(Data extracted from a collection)
'''

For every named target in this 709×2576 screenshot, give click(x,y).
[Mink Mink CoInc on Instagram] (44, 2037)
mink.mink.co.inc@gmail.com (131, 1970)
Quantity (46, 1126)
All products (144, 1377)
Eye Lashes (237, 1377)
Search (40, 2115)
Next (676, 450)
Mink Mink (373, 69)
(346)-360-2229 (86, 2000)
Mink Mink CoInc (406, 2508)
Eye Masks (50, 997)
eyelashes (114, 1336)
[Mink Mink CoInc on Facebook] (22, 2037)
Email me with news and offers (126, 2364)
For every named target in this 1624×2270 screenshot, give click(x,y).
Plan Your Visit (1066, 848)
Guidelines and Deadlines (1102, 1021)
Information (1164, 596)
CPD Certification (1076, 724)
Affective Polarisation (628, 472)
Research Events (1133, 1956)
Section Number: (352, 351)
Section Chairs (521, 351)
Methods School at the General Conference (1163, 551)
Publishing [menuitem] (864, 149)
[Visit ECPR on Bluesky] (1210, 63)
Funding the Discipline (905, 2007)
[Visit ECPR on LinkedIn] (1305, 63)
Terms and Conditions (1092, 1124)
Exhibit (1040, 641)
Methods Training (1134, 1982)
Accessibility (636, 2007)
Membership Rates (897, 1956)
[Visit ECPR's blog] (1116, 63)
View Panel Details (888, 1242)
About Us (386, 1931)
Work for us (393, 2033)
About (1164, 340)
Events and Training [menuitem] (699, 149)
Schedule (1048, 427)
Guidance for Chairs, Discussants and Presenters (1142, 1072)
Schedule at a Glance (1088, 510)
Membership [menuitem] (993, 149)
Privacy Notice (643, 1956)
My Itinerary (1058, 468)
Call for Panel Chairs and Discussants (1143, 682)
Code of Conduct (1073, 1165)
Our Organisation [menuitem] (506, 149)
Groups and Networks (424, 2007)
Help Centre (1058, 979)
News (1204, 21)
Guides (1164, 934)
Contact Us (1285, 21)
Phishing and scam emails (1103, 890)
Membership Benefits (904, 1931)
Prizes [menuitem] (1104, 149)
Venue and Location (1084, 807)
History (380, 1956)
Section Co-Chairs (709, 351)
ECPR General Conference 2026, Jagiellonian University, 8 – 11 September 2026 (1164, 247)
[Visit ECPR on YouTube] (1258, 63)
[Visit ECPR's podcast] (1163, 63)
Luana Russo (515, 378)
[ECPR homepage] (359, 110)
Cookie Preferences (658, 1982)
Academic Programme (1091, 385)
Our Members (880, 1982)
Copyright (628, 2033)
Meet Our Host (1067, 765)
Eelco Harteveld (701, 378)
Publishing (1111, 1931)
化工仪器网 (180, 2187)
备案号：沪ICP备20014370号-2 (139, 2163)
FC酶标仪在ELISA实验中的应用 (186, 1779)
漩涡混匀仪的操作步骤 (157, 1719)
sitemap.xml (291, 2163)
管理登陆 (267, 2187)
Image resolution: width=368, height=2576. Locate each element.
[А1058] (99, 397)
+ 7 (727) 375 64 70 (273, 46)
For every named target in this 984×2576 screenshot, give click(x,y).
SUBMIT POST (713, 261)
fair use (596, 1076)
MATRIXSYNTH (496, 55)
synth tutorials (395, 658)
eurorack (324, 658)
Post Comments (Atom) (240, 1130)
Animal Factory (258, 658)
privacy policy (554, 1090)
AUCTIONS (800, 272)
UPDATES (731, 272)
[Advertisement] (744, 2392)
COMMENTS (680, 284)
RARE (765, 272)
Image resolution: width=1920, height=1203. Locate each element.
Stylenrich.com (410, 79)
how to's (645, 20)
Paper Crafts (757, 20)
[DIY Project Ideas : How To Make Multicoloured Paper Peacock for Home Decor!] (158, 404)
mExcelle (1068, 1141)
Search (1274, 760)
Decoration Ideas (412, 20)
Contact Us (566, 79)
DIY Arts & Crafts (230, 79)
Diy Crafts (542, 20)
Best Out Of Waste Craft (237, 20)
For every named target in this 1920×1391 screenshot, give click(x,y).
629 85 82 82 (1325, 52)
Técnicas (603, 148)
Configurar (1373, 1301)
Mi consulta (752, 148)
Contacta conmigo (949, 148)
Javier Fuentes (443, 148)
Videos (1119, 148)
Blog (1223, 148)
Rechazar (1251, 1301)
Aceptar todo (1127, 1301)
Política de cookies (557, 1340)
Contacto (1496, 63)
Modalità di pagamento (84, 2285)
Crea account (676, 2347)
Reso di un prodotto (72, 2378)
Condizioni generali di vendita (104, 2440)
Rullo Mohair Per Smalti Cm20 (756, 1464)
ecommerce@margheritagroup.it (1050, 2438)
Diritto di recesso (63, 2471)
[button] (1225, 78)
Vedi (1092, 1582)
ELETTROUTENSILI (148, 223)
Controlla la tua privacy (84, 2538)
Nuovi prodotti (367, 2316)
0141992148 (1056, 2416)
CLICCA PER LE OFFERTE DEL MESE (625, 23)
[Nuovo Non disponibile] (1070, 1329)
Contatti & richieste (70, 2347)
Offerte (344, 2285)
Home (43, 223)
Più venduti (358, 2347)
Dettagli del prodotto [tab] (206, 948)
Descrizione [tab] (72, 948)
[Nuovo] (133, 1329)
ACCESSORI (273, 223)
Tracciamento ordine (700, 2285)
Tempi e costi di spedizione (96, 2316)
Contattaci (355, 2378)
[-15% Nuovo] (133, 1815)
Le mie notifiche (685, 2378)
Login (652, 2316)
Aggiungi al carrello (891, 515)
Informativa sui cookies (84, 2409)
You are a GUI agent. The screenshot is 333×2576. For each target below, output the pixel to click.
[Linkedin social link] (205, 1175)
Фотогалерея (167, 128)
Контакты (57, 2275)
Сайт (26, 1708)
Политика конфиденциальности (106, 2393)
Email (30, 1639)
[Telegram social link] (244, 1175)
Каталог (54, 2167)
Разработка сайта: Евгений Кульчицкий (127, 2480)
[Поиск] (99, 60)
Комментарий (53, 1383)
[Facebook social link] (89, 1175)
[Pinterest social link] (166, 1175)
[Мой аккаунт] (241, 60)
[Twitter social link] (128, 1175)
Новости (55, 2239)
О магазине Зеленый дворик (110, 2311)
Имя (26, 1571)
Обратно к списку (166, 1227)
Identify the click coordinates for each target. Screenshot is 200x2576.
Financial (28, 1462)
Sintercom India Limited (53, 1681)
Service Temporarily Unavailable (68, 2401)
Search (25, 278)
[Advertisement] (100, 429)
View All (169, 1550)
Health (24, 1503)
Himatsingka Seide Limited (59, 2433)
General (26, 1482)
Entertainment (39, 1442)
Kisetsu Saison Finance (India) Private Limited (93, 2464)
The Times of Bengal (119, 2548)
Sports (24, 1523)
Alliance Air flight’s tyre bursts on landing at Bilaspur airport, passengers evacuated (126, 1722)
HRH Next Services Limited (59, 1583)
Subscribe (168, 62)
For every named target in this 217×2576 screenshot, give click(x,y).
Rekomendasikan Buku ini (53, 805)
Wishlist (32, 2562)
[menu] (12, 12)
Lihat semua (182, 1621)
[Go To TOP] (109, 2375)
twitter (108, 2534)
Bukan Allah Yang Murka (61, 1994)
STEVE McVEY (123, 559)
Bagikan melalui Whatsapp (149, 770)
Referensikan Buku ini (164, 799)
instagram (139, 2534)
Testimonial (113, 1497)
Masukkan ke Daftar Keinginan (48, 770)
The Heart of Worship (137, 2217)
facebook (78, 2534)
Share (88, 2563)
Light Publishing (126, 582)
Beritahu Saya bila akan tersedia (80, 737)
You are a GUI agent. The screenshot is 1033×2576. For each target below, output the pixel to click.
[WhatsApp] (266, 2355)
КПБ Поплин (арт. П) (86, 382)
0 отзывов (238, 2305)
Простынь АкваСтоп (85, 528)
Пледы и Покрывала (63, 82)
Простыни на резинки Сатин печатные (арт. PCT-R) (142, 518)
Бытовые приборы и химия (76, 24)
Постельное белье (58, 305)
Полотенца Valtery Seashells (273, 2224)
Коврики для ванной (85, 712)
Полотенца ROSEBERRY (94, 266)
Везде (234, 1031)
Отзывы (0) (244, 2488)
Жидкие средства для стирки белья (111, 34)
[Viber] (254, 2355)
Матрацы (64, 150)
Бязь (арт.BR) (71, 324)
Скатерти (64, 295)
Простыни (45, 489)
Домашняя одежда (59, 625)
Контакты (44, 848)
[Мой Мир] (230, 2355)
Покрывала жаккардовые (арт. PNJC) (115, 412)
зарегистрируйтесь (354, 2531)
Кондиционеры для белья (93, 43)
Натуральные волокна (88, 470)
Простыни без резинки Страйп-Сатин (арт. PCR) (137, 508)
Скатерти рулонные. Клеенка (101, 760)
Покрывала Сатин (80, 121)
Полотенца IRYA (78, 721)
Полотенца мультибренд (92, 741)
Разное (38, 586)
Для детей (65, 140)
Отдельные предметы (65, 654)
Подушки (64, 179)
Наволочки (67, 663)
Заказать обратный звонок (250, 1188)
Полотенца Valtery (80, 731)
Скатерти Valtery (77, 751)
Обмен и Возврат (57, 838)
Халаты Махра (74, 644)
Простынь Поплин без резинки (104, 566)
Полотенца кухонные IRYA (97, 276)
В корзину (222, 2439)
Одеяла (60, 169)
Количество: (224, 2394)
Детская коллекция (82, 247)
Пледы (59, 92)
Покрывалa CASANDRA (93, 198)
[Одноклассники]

'''

▶ [EXERCISE GOAL] Set down exactly the lines that begin the records and continue through the line bearing "Methods School at"; include both ends.

▶ [SOLUTION TO THE EXERCISE]
For every named target in this 709×2576 screenshot, give click(x,y).
[Mink Mink CoInc on Instagram] (44, 2037)
mink.mink.co.inc@gmail.com (131, 1970)
Quantity (46, 1126)
All products (144, 1377)
Eye Lashes (237, 1377)
Search (40, 2115)
Next (676, 450)
Mink Mink (373, 69)
(346)-360-2229 (86, 2000)
Mink Mink CoInc (406, 2508)
Eye Masks (50, 997)
eyelashes (114, 1336)
[Mink Mink CoInc on Facebook] (22, 2037)
Email me with news and offers (126, 2364)
For every named target in this 1624×2270 screenshot, give click(x,y).
Plan Your Visit (1066, 848)
Guidelines and Deadlines (1102, 1021)
Information (1164, 596)
CPD Certification (1076, 724)
Affective Polarisation (628, 472)
Research Events (1133, 1956)
Section Number: (352, 351)
Section Chairs (521, 351)
Methods School at the General Conference (1163, 551)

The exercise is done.